### Challenges
(A) Copy the passage from the per capita income text starting at "Per capita income (PCI)" and ending at "its total population.".
(B) Name every kind of area listed in parentheses in the per capita income text.

### Provided text
---*---

Per capita income (PCI) or total income measures the average income earned per person in a given area (city, region, country, etc.) in a specified year. It is calculated by dividing the area's total income by its total population.

Per capita income is national income divided by population size. Per capita income is often used to measure a sector's average income and compare the wealth of different populations. Per capita income is also often used to measure a country's standard of living. It is usually expressed in terms of a commonly used international currency such as the euro or United States dollar, and is useful because it is widely known, is easily calculable from readily available gross domestic product (GDP) and population estimates, and produces a useful statistic for comparison of wealth between sovereign territories. This helps to ascertain a country's development status. It is one of the three measures for calculating the Human Development Index  of a country. Per capita income is also called average income.

---*---

### Information provided
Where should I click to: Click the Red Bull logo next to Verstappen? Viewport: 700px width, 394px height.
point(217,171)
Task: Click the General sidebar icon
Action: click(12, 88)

---*---

### Task-by-task results
(A)
Per capita income (PCI) or total income measures the average income earned per person in a given area (city, region, country, etc.) in a specified year. It is calculated by dividing the area's total income by its total population.

(B) city, region, country